> Work required
Everything from the "Viewport: 845px width, 620px" line to the final line of the listing should be written out exactly. Skip the pictures.

Content starts

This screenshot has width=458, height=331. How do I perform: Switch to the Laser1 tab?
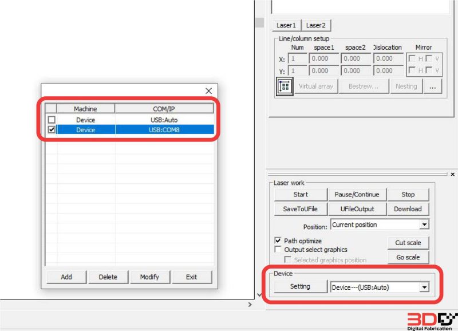pyautogui.click(x=286, y=25)
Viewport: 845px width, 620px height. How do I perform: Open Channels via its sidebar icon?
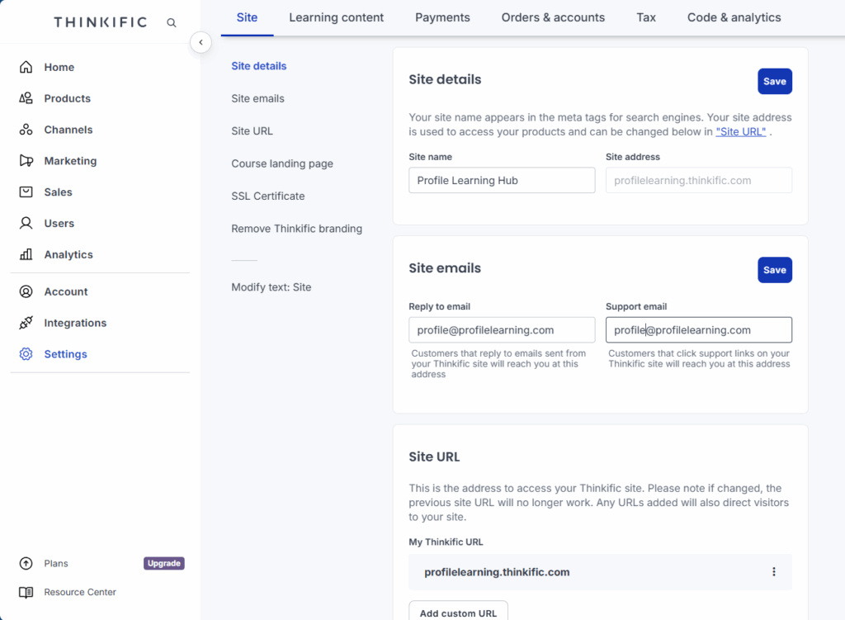tap(26, 130)
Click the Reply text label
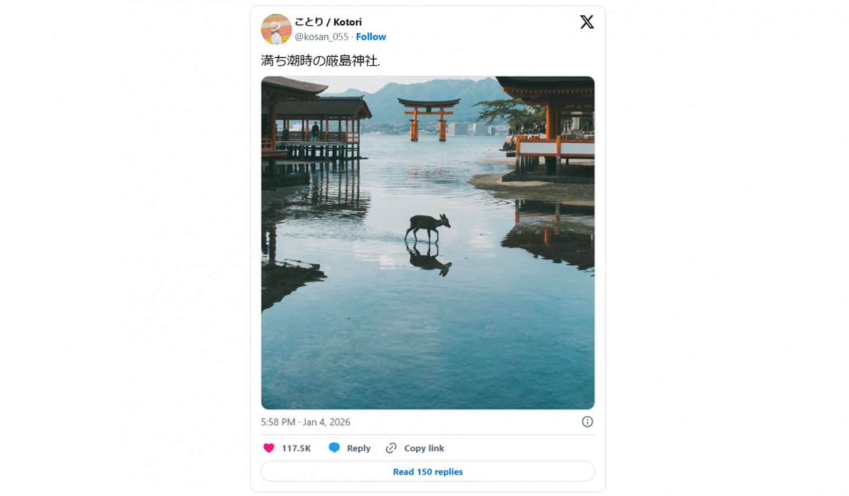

Content ends

> Response area
Viewport: 845px width, 620px height. How do I perform: Open Channels via its sidebar icon?
tap(26, 130)
Click the Reply text label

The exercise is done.